La Foire du livre a organisé une table ronde, autour des livres de création pour enfants. Elle a réuni les représentants d'une petite maison d'édition tchèque, Baobab, Françoise Ballanger, rédactrice en chef de la Revue des livres pour enfants et l'éditeur français Thierry Magnier. Pourquoi proposer aux enfants, dès le tout petit âge, des livres de création, c'est-à-dire de vrais travaux artistiques ? Thierry Magnier :
« Il y a 50 ans encore, un enfant se réveillait dans des draps blancs et prenait tranquillement son bol de petit déjeuner. Aujourd'hui, il se réveille dans une couette Pokemon, avec un pyjama Petit Prince et les doubles rideaux Astérix. Il prend son bol dans un Tintin et mange des corn flakes dans lesquelles il va y avoir une image qu'il doit collectionner.
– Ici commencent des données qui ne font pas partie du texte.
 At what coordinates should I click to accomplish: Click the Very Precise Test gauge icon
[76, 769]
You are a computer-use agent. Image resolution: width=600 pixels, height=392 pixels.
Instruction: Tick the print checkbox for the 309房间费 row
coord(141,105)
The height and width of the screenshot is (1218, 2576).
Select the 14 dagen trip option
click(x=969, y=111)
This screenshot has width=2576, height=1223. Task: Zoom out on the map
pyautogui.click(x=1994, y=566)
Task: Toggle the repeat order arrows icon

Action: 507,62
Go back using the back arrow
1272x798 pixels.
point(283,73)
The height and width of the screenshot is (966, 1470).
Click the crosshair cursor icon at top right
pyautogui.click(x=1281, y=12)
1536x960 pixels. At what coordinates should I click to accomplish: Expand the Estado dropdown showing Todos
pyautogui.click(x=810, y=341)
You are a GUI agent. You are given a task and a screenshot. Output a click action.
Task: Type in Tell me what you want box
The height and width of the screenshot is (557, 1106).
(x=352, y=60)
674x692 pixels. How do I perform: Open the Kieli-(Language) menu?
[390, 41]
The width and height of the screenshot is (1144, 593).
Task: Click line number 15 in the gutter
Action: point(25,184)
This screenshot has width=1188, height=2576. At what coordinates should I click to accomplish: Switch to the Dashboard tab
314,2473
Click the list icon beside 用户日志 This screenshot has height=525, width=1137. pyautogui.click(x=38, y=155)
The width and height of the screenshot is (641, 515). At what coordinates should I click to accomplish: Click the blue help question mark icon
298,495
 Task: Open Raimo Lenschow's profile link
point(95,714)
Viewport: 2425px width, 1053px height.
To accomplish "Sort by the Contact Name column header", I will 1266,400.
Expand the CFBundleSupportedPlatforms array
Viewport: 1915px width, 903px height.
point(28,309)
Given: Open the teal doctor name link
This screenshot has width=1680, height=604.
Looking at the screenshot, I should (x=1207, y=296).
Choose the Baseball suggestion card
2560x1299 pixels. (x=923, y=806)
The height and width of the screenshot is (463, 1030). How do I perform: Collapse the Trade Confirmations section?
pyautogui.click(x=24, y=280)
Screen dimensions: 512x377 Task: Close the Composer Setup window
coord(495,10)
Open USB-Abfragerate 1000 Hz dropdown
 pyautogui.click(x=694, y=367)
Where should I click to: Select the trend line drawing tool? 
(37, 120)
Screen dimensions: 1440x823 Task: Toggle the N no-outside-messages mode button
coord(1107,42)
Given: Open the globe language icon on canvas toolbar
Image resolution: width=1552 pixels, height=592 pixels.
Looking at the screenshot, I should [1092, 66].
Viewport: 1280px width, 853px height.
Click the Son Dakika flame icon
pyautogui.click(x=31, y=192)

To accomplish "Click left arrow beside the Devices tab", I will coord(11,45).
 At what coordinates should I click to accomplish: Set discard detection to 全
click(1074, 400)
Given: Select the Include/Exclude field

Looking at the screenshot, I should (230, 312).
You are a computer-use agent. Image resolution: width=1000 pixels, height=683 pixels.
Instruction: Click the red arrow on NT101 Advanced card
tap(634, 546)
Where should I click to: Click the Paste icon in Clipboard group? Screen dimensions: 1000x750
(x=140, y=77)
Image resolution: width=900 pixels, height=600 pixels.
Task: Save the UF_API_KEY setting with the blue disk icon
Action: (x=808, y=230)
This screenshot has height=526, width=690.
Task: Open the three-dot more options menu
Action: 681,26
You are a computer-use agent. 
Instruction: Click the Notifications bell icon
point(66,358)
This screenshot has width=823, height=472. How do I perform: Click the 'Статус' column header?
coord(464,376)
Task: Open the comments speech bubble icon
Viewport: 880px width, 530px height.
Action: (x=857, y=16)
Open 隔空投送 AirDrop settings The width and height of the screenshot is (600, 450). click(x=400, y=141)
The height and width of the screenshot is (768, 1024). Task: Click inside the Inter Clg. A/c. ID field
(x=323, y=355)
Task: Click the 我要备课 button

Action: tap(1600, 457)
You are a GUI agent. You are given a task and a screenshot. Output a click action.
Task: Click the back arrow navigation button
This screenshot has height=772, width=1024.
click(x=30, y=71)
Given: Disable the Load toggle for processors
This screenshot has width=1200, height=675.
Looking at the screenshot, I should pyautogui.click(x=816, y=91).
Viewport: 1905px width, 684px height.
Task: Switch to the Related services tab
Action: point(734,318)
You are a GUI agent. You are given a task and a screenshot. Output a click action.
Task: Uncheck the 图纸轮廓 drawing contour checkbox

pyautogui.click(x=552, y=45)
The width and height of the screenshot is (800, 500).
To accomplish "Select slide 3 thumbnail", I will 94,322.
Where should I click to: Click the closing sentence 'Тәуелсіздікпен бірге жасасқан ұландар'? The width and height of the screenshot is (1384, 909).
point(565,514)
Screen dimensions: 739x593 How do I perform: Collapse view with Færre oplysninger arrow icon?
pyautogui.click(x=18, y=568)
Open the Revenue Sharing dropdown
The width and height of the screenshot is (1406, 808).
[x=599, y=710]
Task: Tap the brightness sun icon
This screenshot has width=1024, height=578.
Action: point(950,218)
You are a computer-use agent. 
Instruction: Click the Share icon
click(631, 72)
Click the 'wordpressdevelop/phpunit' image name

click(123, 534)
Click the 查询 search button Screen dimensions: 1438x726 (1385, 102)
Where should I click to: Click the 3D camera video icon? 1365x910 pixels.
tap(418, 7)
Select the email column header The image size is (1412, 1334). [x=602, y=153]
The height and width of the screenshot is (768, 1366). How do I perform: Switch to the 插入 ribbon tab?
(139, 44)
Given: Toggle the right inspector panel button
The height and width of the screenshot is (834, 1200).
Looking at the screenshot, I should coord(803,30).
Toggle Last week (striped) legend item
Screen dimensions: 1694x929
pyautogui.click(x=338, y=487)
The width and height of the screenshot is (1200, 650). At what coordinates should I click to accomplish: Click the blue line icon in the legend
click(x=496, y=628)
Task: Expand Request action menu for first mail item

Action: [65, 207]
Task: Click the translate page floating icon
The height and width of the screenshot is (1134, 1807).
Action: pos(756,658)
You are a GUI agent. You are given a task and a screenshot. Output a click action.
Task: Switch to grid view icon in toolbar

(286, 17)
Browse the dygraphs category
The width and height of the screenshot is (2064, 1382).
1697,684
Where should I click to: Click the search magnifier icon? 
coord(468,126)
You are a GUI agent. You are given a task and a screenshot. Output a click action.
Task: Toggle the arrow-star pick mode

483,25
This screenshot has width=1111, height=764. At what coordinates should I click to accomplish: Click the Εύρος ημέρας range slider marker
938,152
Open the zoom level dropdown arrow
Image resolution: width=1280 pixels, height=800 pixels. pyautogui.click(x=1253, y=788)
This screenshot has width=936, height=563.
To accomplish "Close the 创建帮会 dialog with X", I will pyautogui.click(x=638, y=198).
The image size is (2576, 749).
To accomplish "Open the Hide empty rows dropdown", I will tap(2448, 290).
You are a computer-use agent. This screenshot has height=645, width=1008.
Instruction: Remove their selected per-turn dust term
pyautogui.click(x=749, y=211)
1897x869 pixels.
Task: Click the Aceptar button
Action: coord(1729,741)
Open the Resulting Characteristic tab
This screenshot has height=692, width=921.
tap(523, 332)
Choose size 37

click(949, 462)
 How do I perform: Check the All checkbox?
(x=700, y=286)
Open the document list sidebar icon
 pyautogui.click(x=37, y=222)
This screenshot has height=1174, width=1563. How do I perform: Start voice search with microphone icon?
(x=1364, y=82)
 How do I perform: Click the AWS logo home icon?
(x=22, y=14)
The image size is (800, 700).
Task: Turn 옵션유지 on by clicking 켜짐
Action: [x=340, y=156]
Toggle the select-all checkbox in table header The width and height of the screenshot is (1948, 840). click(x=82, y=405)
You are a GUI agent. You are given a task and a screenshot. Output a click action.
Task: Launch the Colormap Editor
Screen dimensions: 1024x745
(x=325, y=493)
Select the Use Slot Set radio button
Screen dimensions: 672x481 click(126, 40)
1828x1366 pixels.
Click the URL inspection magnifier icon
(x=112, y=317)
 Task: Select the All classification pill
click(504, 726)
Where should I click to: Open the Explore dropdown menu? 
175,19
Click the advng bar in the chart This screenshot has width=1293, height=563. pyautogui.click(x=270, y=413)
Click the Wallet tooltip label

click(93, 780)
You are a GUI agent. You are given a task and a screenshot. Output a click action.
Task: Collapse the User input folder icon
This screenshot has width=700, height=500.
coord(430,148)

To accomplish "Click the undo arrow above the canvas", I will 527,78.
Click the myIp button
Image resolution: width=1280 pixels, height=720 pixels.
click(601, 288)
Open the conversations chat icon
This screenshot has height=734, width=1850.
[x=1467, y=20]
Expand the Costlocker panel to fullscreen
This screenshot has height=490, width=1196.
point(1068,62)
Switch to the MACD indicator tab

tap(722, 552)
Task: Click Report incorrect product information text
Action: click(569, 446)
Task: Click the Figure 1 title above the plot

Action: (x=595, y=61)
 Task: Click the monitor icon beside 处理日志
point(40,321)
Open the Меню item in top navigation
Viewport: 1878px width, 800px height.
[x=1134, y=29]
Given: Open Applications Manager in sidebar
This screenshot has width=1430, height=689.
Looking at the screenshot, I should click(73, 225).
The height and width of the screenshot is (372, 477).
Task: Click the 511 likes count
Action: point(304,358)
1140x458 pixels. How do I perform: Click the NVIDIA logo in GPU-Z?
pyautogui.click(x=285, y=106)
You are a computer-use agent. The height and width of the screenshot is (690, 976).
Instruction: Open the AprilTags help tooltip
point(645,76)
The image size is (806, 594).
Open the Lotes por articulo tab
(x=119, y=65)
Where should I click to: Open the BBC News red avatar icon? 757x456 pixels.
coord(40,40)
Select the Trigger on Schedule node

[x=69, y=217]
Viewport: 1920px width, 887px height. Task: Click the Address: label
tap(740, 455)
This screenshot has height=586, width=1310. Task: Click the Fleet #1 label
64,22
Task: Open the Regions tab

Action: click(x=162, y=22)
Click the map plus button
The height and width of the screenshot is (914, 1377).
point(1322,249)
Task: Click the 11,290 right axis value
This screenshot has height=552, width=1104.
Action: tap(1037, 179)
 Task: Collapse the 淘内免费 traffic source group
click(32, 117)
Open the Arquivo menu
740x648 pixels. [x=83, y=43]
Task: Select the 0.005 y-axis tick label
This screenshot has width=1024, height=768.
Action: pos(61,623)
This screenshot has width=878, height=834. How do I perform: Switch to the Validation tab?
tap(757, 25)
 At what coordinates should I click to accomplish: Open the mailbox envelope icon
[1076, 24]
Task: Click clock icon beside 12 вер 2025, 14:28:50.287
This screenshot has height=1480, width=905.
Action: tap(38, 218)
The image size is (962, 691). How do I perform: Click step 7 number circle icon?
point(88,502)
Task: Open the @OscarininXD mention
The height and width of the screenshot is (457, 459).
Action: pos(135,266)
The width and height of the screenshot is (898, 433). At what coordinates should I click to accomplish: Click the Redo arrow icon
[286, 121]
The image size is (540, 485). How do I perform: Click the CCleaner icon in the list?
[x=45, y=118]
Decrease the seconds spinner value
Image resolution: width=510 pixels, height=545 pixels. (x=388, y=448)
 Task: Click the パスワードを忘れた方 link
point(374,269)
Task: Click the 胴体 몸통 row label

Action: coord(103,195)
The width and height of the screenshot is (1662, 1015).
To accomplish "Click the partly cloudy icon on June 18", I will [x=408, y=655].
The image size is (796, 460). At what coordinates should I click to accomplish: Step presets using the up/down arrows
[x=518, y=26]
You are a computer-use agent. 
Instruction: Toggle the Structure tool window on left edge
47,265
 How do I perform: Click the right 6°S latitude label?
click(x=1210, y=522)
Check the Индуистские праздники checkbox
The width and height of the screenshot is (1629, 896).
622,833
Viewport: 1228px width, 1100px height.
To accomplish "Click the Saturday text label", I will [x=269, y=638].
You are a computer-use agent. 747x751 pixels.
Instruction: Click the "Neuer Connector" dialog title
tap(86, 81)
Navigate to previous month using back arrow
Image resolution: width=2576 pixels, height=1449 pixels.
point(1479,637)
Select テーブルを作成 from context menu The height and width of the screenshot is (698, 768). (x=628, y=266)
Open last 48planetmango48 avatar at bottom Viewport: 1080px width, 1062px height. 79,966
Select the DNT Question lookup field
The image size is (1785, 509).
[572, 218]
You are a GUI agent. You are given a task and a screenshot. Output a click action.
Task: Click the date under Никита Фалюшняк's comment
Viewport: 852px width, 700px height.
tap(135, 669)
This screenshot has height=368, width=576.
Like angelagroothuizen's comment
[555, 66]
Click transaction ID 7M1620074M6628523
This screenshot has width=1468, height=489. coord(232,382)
Il va mettre son manteau pour partir à l'école, avec je ne sais quelle image dessus, pour ensuite voir, dans la rue, d'autres images encore et pour changer, avec ses amis, des images ! En plus, en avalant son petit déjeuner, l'enfant a, devant lui, une image qui circule - la télévision... C'est fou ! On leur déverse des images, sans leur donner une seule clé - sans leur donner le goût. »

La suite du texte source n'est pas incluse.